Cologne police screen hundreds of North African men

After last New Year’s spate of sex assaults, German police question hundreds of men appearing to be of African origin.

Police officers of Germany''s federal police Bundespolizei check young men at Cologne''s main railways station following New Year celebrations
Police said the operation was an attempt to prevent a repeat of last year's incidents [Wolfgang Rattay/Reuters]

Police in the German city of Cologne say they screened hundreds of men “seemingly of African descent” on New Year’s Eve as part of a precautionary measure in reaction to last year’s allegations of robberies and sexual assaults.

By early Sunday, police had received reports of two women being sexually assaulted in Cologne. One suspect was arrested.

Cologne’s police said in a tweet on Saturday, the men were stopped at two main train stations in the city so that officers could question them and check their identities.

Authorities fielded more than 1,500 officers across Cologne for New Year’s Eve celebrations in response to criticism that they failed to stop hundreds of robberies and sexual assaults, blamed largely on men of North African origin, a year ago.

Police installed new video surveillance cameras to monitor the station square in Cologne this New Year’s Eve.

“Hundreds of Nafris screened at main railway station,” Cologne police tweeted using a colloquial expression for North Africans. With the tweet, the police showed a picture of a large group of men waiting behind barriers.

Last year’s attacks in Cologne, where police said the suspects were mainly of North African and Arab appearance, heightened criticism of Chancellor Angela Merkel’s decision to allow more than one million asylum seekers into Germany in 2015 and 2016.

This year, police at the flashpoint central railway station and on trains targeted large groups of men of North African origin, checked the identity papers of some 900 people, and ordered many of them to leave the area.

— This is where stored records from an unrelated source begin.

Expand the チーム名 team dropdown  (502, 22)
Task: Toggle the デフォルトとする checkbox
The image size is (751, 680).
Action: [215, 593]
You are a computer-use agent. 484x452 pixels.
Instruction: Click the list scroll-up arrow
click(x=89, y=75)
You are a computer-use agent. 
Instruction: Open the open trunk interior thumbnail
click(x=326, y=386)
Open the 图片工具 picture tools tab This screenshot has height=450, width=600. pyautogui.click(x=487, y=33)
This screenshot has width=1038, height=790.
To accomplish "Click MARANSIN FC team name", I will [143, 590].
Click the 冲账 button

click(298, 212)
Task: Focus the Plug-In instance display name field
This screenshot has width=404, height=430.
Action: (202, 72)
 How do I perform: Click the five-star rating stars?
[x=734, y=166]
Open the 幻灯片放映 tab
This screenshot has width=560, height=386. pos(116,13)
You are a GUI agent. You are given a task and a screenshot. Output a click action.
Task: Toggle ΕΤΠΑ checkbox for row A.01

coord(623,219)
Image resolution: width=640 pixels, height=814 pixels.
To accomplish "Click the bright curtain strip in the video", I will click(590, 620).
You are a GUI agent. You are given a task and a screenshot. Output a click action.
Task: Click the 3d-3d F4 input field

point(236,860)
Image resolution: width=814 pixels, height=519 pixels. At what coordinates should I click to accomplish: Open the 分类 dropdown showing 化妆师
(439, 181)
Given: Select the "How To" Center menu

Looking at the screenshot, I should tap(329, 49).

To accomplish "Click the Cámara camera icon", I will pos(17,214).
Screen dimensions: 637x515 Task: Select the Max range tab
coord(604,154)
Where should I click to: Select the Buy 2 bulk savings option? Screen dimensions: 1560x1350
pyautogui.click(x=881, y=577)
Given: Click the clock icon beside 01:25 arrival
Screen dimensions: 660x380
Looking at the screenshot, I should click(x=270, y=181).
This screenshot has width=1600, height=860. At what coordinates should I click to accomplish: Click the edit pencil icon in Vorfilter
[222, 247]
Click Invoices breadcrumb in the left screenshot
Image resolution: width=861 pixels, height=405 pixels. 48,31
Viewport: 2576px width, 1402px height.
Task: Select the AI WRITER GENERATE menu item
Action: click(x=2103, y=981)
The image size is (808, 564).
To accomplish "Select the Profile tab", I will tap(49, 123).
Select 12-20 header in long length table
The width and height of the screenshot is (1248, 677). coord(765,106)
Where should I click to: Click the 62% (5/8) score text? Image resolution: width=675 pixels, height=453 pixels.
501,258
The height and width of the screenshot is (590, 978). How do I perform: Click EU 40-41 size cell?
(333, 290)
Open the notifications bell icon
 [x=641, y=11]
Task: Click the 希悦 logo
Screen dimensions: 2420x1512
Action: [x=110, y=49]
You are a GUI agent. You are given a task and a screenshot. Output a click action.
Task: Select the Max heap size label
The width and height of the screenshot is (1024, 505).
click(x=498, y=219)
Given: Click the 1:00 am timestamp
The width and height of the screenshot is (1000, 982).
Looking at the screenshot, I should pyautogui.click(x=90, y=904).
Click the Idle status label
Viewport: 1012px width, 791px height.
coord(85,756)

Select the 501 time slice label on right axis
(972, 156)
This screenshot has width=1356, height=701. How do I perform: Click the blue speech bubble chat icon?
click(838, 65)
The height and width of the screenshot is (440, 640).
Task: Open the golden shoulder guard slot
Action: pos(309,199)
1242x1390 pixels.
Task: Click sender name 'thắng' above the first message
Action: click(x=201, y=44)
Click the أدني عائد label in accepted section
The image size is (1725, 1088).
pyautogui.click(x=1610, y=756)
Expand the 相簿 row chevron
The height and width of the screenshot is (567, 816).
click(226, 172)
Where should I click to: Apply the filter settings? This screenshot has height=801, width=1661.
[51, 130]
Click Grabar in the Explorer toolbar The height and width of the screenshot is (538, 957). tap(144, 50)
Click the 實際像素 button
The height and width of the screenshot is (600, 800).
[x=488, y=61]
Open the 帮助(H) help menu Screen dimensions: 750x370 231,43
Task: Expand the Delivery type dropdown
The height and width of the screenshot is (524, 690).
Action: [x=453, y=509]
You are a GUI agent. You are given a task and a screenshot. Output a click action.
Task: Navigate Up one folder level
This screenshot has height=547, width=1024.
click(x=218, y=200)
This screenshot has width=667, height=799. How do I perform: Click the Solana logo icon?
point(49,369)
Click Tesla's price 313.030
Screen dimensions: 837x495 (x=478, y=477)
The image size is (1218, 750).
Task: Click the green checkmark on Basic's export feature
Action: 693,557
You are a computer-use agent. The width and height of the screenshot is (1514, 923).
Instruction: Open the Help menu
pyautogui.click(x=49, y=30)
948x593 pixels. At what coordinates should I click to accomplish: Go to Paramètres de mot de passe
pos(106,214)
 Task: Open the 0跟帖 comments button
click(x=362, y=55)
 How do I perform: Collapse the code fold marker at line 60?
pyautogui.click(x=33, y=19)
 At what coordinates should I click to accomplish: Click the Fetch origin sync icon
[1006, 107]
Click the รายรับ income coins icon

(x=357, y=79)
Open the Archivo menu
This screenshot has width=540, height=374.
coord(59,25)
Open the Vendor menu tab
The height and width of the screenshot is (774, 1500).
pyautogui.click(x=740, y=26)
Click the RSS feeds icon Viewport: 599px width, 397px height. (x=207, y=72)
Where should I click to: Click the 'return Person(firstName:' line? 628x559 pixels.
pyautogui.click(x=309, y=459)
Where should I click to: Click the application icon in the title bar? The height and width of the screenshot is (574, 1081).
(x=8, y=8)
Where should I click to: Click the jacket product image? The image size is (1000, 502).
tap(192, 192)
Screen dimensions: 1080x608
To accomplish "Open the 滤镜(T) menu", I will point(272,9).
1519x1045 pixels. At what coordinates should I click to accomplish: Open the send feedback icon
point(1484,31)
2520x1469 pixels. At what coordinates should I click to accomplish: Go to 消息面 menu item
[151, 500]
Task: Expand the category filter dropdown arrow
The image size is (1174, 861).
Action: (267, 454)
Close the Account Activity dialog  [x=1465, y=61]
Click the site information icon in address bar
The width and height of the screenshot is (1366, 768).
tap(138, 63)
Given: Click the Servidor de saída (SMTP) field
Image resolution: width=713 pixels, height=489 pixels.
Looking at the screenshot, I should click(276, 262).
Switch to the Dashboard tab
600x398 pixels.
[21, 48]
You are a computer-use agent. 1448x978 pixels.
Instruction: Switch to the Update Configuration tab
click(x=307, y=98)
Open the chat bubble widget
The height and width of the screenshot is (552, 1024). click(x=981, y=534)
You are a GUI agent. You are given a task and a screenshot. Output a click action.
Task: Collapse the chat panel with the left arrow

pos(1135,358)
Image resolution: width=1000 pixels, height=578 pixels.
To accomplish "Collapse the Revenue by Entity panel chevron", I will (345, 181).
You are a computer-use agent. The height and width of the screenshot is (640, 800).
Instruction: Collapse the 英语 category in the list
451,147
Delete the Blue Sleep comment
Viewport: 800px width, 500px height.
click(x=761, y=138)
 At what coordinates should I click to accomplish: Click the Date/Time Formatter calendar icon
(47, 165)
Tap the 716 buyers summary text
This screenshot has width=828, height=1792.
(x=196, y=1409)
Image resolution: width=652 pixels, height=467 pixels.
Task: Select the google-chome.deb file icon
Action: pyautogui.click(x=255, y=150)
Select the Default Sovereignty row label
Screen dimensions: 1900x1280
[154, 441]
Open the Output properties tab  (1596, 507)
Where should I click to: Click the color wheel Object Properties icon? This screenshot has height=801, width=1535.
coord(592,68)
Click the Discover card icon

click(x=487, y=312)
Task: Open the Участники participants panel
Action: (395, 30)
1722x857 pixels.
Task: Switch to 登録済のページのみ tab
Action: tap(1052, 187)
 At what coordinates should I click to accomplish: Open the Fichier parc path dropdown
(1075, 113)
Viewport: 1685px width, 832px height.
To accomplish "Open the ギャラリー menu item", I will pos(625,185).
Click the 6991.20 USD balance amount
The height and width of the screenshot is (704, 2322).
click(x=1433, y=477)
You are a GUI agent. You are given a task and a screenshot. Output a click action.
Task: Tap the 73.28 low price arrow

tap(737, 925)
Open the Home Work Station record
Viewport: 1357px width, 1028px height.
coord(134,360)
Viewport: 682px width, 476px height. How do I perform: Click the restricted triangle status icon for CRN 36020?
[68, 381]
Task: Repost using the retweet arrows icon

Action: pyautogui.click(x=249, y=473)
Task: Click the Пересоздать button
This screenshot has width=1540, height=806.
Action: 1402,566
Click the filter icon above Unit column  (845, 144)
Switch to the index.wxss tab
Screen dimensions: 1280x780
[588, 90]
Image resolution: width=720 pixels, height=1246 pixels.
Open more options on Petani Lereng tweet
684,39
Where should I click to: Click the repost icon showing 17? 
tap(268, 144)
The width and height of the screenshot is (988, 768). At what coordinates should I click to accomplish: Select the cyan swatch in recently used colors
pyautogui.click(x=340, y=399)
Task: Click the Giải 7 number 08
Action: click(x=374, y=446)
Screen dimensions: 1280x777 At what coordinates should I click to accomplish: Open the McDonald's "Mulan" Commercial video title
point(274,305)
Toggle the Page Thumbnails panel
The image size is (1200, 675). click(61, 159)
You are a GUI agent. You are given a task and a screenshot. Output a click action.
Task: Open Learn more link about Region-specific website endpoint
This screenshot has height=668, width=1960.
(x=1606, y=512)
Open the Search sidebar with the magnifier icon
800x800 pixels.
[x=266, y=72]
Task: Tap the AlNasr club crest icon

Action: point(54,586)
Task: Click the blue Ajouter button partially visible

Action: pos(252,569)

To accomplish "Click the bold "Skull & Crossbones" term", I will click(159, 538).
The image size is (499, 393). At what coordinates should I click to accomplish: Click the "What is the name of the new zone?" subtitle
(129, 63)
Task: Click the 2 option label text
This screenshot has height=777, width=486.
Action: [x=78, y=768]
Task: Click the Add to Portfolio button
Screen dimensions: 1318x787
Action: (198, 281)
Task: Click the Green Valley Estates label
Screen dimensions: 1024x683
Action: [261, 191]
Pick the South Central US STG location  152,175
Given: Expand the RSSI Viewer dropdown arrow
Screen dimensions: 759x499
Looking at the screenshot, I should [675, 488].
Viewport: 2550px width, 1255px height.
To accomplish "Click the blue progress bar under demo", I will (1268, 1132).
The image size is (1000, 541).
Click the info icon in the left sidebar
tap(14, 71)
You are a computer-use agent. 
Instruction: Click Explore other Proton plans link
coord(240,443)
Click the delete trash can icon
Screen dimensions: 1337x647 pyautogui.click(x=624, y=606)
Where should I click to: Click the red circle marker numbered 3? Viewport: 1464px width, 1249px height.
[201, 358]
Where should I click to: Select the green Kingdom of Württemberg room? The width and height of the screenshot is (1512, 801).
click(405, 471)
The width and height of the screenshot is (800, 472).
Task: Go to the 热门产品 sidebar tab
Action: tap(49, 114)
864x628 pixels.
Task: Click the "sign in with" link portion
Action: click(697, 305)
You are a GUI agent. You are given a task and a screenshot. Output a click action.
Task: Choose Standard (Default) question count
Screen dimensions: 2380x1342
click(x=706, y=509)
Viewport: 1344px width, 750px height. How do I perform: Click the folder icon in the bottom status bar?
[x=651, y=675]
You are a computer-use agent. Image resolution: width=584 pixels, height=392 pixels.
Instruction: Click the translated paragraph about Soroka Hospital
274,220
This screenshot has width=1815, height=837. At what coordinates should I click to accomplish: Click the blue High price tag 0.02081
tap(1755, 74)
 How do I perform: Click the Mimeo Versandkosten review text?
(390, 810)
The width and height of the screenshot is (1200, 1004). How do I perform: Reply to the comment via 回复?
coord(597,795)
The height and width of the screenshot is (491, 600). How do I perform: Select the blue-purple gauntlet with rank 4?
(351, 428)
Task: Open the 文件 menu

City police chief Juergen Mathis denied criticism on social media that a police focus on men from Maghreb countries amounted to “racial profiling”, arguing many had acted in an “aggressive” manner.

“I reject such criticism,” Mathis told a press conference. “The clear aim was to prevent similar events to those of last year.”

In January 2016, police in Cologne said they had received upwards of 516 criminal complaints from individuals or groups in relation to assaults on New Year’s Eve. There were at least 133 charges in the northern city of Hamburg.

The incidents set off a vicious debate over immigration in Germany.